The code is then released into Dev, Test, Prod, Q&A etc, And from, say the test or Dev environments we can……..

Azure Test Plans

Test, using Azure Test plans. For example, if you have deployed a web service, you want to make sure its behaving correctly. Once tested the code will go back to the pipeline to be built and pushed to another environment

Azure Artifacts

Collect dependencies and put them into Azure Artifacts

What are dependencies?

Dependencies are logical relationships between activities or tasks that means that the completion of one task is reliant on another.

Azure Boards

Work Items

The artifact that is used to track work on the Azure board.

  • Bug
  • Epic
  • Feature
  • Issue
  • Task
  • Test Case
  • User Story

So you create work items here and interact with them on the board

Boards

Work with Epics, Features, Tasks, Bugs etc.

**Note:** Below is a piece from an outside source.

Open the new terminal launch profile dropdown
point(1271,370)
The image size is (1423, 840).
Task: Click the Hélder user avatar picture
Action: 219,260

Includes support for Scrum (agile process framework for managing complex work with an emphasis on software development) and Kanban (a method for managing and improving work across human systems. Balances demands with capacity)

Backlogs

How do you prioritise your work items?

Sprints

Say your Sprint is 20 days (2 weeks) What work can be accomplished within this sprint?

Dashboards

Overall picture of the particular sprint or release

Repos

We can use GIT or Team Foundation Server TFS. The example uses GIT

  • Files
  • Commits
  • Pushes
  • Branches
  • Tags
  • Pull Requests

You create your own branch from the master branch. Do your testing and changes and push back from your branch to the master branch.

Pipelines

Where is your Code? Its in GiT

Select the GiT source like Azure Repos GIT or GiTHub etc

Get the code from the master branch

How do you want to build the project?

Choose from lots of templates, Azure Web App, ASP.net , Mavern, Ant, ASP.NET, ASP.NET with containers, C# function, Python package, Andriod etc

Next provide the Solution path and the Azure Subscription that you want to deploy to

This takes the source code from the GiT repository and builds the source code.

The build will then give you logs to show you how the build of the project happened

Next time when you check in code, it will automatically trigger the pipeline to build the code

Then the build needs to be Released via a Release Pipeline

This is where you release to the correct Azure Subscription and the code will be deployed. You can also add in approvals to ensure you get the pre approval required to release the code.

Conclusion

This is just a whistle stop tour of Dev Ops. Test Plans and Artifacts haven’t been discussed in much detail but it gives you the basics of what is included in DevOps and how you can start to think about using it.

What do you create in Azure and can it be handled within DevOps?

Can we start using the Boards?

How do we can started with Azure Devops?

Which teams members have the right interests in the specific DevOps areas?